►
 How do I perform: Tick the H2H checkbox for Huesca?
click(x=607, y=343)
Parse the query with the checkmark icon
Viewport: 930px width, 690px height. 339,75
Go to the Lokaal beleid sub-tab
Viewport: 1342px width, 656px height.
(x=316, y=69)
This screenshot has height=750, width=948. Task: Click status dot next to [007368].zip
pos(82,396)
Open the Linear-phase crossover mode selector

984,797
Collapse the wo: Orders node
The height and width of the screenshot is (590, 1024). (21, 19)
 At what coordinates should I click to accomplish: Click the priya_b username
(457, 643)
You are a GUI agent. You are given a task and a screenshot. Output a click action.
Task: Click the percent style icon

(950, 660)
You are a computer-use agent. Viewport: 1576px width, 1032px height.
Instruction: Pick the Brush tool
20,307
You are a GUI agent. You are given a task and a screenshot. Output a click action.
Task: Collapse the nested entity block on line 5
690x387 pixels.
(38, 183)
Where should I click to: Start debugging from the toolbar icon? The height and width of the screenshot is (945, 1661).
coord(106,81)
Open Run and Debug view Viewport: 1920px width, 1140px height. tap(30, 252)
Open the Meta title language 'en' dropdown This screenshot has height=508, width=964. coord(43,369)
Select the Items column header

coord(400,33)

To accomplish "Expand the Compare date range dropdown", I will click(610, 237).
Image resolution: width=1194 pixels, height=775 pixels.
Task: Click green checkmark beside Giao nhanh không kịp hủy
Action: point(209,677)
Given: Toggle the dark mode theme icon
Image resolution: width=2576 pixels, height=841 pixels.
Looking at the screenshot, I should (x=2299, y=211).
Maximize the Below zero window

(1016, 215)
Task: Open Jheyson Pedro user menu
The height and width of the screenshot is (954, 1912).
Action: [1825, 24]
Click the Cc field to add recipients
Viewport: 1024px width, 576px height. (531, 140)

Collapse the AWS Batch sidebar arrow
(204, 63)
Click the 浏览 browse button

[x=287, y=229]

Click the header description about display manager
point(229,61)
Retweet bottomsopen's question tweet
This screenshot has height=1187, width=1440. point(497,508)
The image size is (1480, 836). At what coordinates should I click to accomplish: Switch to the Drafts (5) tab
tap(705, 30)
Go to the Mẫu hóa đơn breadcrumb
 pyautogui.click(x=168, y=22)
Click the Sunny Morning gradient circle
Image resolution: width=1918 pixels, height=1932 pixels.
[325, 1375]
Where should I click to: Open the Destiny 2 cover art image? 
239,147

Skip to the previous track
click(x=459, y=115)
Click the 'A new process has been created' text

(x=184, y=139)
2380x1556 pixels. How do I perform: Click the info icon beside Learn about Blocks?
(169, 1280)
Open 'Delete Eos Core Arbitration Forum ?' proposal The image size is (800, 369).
◄
## WHAT THE TASK ASKS
Swap "Brush" for "Pencil" in the lines above and reproduce them with everything else unchanged.

## RESULT OF THE TASK
 How do I perform: Tick the H2H checkbox for Huesca?
click(x=607, y=343)
Parse the query with the checkmark icon
Viewport: 930px width, 690px height. 339,75
Go to the Lokaal beleid sub-tab
Viewport: 1342px width, 656px height.
(x=316, y=69)
This screenshot has height=750, width=948. Task: Click status dot next to [007368].zip
pos(82,396)
Open the Linear-phase crossover mode selector

984,797
Collapse the wo: Orders node
The height and width of the screenshot is (590, 1024). (21, 19)
 At what coordinates should I click to accomplish: Click the priya_b username
(457, 643)
You are a GUI agent. You are given a task and a screenshot. Output a click action.
Task: Click the percent style icon

(950, 660)
You are a computer-use agent. Viewport: 1576px width, 1032px height.
Instruction: Pick the Pencil tool
20,307
You are a GUI agent. You are given a task and a screenshot. Output a click action.
Task: Collapse the nested entity block on line 5
690x387 pixels.
(38, 183)
Where should I click to: Start debugging from the toolbar icon? The height and width of the screenshot is (945, 1661).
coord(106,81)
Open Run and Debug view Viewport: 1920px width, 1140px height. tap(30, 252)
Open the Meta title language 'en' dropdown This screenshot has height=508, width=964. coord(43,369)
Select the Items column header

coord(400,33)

To accomplish "Expand the Compare date range dropdown", I will click(610, 237).
Image resolution: width=1194 pixels, height=775 pixels.
Task: Click green checkmark beside Giao nhanh không kịp hủy
Action: point(209,677)
Given: Toggle the dark mode theme icon
Image resolution: width=2576 pixels, height=841 pixels.
Looking at the screenshot, I should (x=2299, y=211).
Maximize the Below zero window

(1016, 215)
Task: Open Jheyson Pedro user menu
The height and width of the screenshot is (954, 1912).
Action: [1825, 24]
Click the Cc field to add recipients
Viewport: 1024px width, 576px height. (531, 140)

Collapse the AWS Batch sidebar arrow
(204, 63)
Click the 浏览 browse button

[x=287, y=229]

Click the header description about display manager
point(229,61)
Retweet bottomsopen's question tweet
This screenshot has height=1187, width=1440. point(497,508)
The image size is (1480, 836). At what coordinates should I click to accomplish: Switch to the Drafts (5) tab
tap(705, 30)
Go to the Mẫu hóa đơn breadcrumb
 pyautogui.click(x=168, y=22)
Click the Sunny Morning gradient circle
Image resolution: width=1918 pixels, height=1932 pixels.
[325, 1375]
Where should I click to: Open the Destiny 2 cover art image? 
239,147

Skip to the previous track
click(x=459, y=115)
Click the 'A new process has been created' text

(x=184, y=139)
2380x1556 pixels. How do I perform: Click the info icon beside Learn about Blocks?
(169, 1280)
Open 'Delete Eos Core Arbitration Forum ?' proposal The image size is (800, 369).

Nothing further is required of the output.